Today’s readings are Isaiah 31-33, Psalm 40.
Isaiah 31:1-5
Woe to those who go down to Egypt for help
and rely on horses,
who trust in chariots because they are many
and in horsemen because they are very strong,
but do not look to the Holy One of Israel
or consult the LORD!
2 And yet he is wise and brings disaster;
he does not call back his words,
but will arise against the house of the evildoers
and against the helpers of those who work iniquity.
3 The Egyptians are man, and not God,
and their horses are flesh, and not spirit.
When the LORD stretches out his hand,
the helper will stumble, and he who is helped will fall,
and they will all perish together.
4 For thus the LORD said to me,
“As a lion or a young lion growls over his prey,
and when a band of shepherds is called out against him
he is not terrified by their shouting
or daunted at their noise,
so the LORD of hosts will come down
to fight on Mount Zion and on its hill.
5 Like birds hovering, so the LORD of hosts
will protect Jerusalem;
he will protect and deliver it;
he will spare and rescue it.”

There are certain places we associate with particular things. For fine watches, we think of Switzerland. For leather goods, Italy. For camera lenses, Germany once held the highest reputation, though today Japan may be the world’s leading center of photographic optics. Barbecue? Texas. Financial advice? Wall Street – or perhaps Omaha. Country music? Nashville.
For horses and chariots in Isaiah’s day, the place to go was Egypt. Egypt had the reputation, the resources, and the military strength. The problem was not that Egypt had excellent horses. The problem was that Judah looked to Egypt instead of looking to the Holy One of Israel.
It’s easy to understand why. Assyria was the great military superpower of Isaiah’s day. It conquered the northern kingdom of Israel and destroyed Samaria in 722 BC. Later, under King Sennacherib, it invaded Judah, captured many fortified cities, and threatened Jerusalem itself.
That is the immediate background to Isaiah 31. With the Assyrian army seemingly unstoppable, Judah was tempted to trust Egypt’s horses and chariots instead of the LORD.

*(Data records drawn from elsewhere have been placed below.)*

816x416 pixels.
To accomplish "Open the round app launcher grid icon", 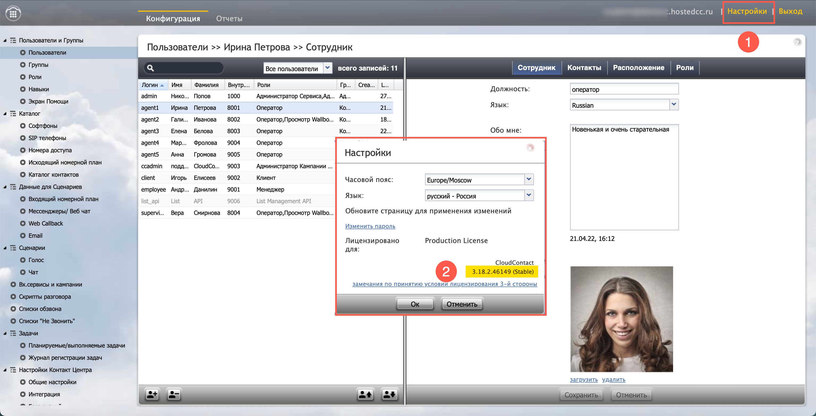I will coord(13,14).
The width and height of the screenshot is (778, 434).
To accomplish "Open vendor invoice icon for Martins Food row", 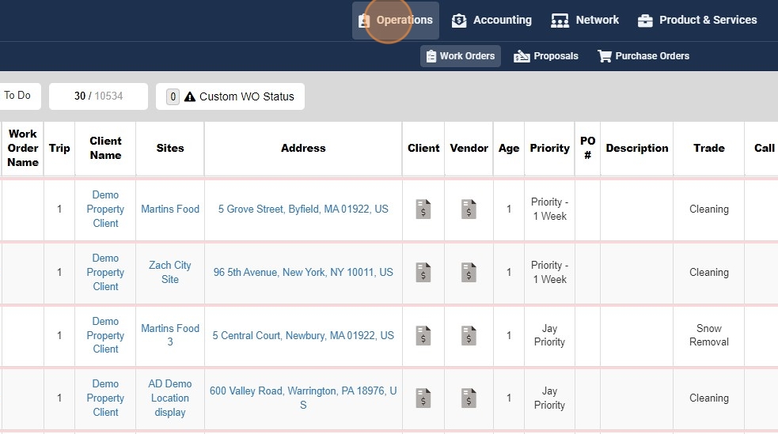I will point(469,209).
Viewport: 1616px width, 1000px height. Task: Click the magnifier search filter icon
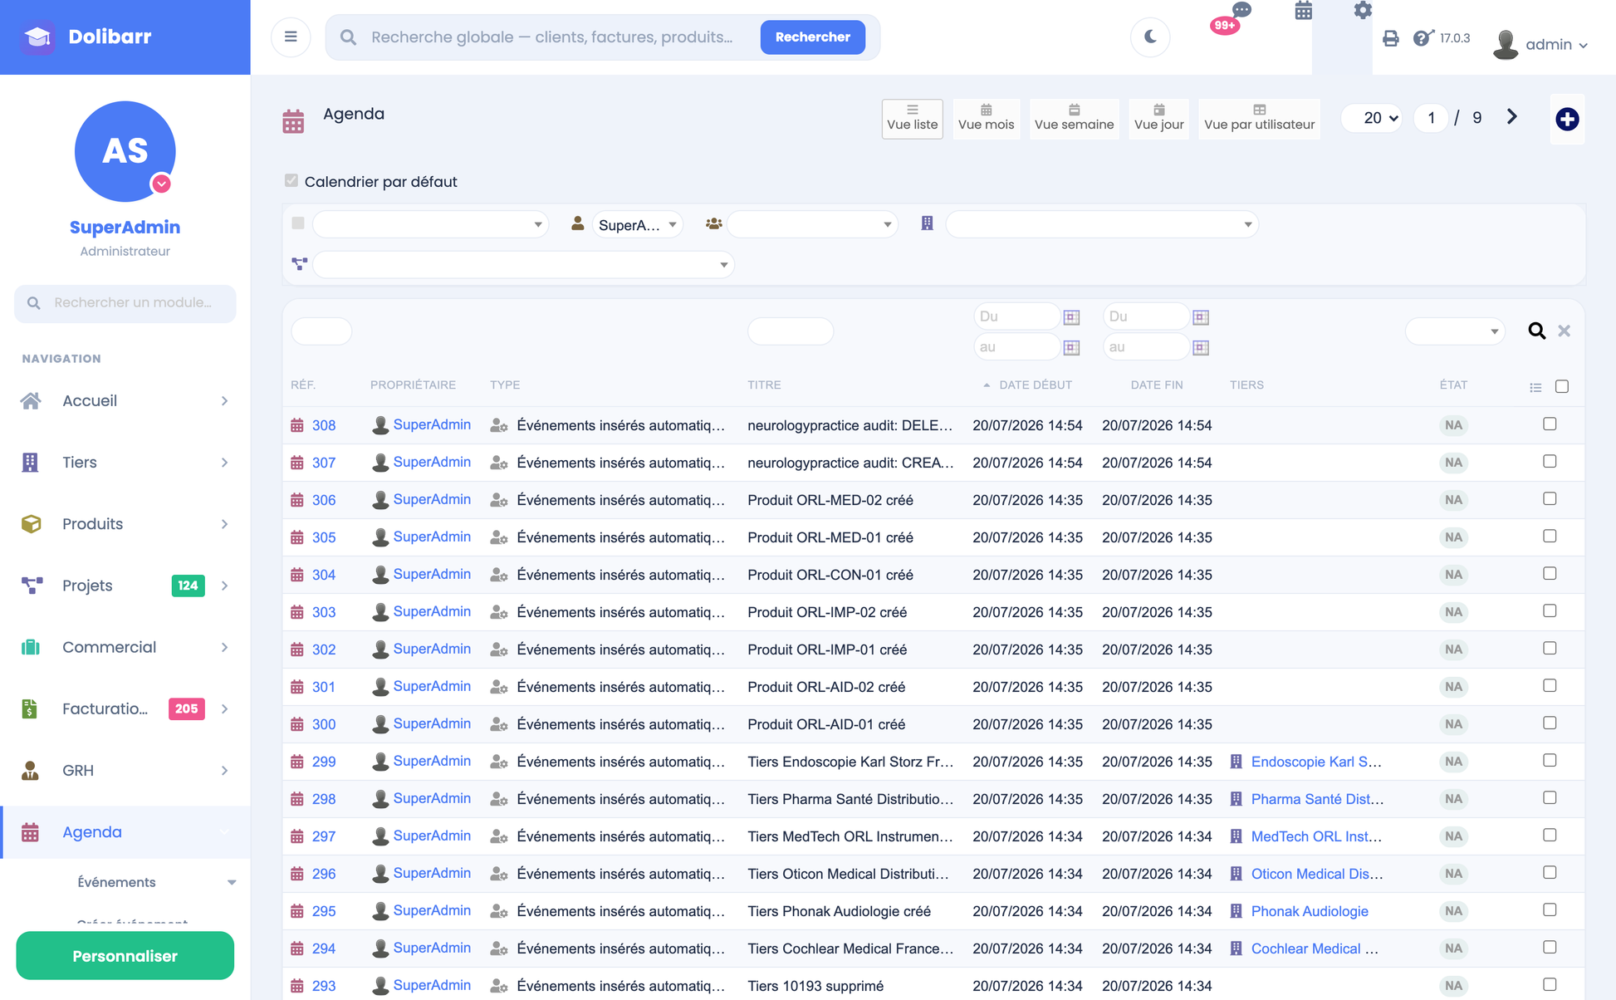click(1537, 331)
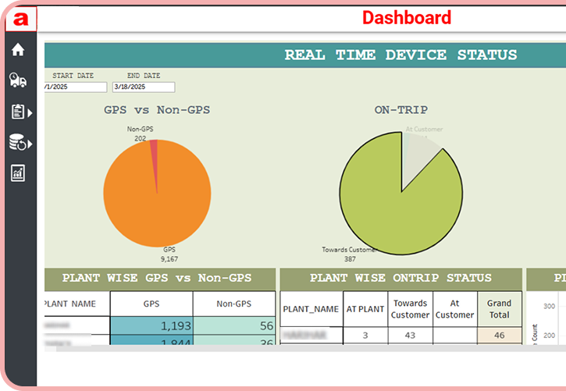Open the chart analytics icon in sidebar
This screenshot has width=566, height=391.
pos(17,172)
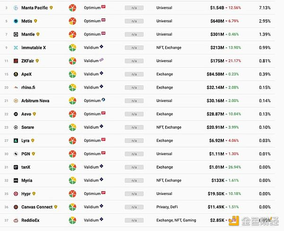The width and height of the screenshot is (284, 231).
Task: Click the shield badge beside Mantle
Action: tap(39, 35)
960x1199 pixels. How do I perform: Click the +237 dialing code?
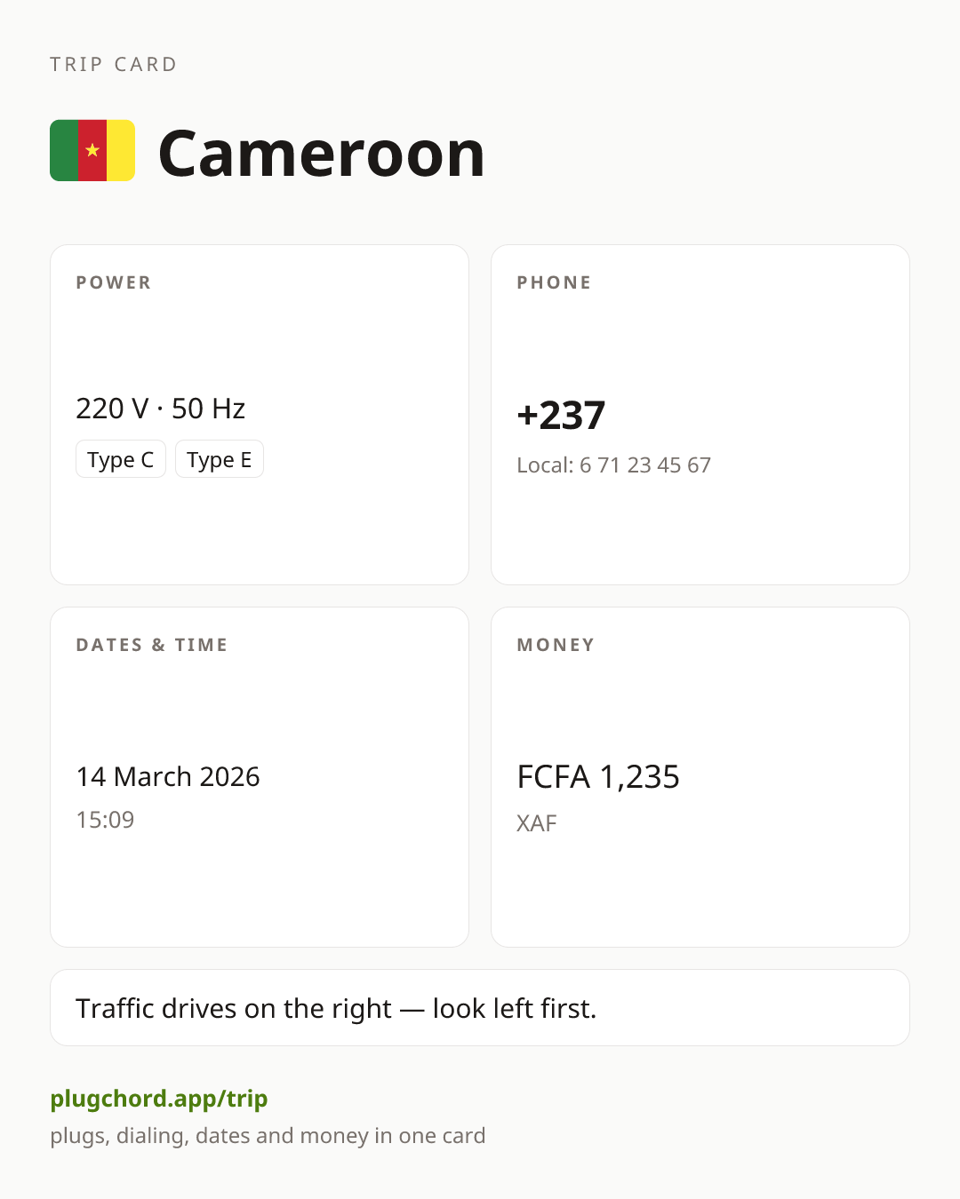pos(561,416)
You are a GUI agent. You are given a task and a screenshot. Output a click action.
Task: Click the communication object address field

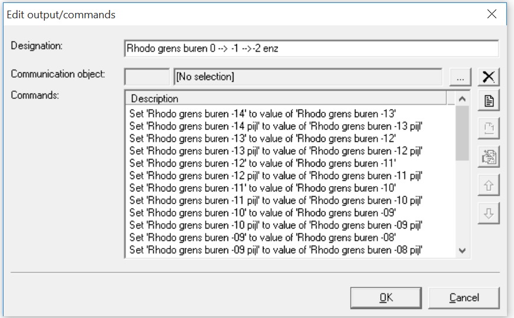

I don’t want to draw a straight line between Judah and us today. Nor am I willing to equate Israel with the United States. But I will make this connection: the Church is under constant attack. Changing moral standards, a worldview that excludes God, and the misuse of science or philosophy to deny the Creator have drawn many away from the fellowship of believers. Add to that the Church’s own self-inflicted wounds – clergy abuse, infighting, disunity, judgmentalism, complacency, and the temptation to measure success by worldly standards – and it becomes easy to trust human ingenuity more than the Lord himself.
And what about you and me? Do we reach beyond God’s commands for the sake of convenience? In moments of fear or desperation, do we give in to temptation? Do we choose what is easy instead of what is faithful? Where do we instinctively turn when life seems to be closing in around us?
God did not choose the easy path. He did not set aside justice, nor did he abandon love. In Jesus Christ, he satisfied both. The Son of God bore our sin, died our death, and rose again in victory over sin, death, and the devil. Then the Lord entrusted the mission of carrying this Gospel to the ends of the earth to a band of ordinary disciples – a motley crew who, by the power of the Holy Spirit, turned the world upside down.
That mission continues today. We still face the temptation to trust the “horses and chariots” of our own age. Yet our strength is found where it has always been found – not in Egypt, not in human wisdom or power, but in the Lord, who is faithful to save. As Isaiah says:
“The Egyptians are man, and not God, and their horses are flesh, and not spirit.” (Isaiah 31:3)
In Jesus Christ we have everything Egypt could never provide – life, forgiveness and salvation. He is our Savior, and he will not fail those who trust in him.